(Saved data entries)
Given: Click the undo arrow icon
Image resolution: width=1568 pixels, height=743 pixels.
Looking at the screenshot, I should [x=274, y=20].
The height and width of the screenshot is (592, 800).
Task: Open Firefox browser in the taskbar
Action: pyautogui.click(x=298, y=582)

- _WORK TO BE COMPLETED_:
Each line from the one that contains "Image resolution: width=1568" through the end of the records must be repeated exactly. No other line belongs in the answer.

- _RESULT FOR THIS TASK_:
Image resolution: width=1568 pixels, height=743 pixels.
Looking at the screenshot, I should [x=274, y=20].
The height and width of the screenshot is (592, 800).
Task: Open Firefox browser in the taskbar
Action: pyautogui.click(x=298, y=582)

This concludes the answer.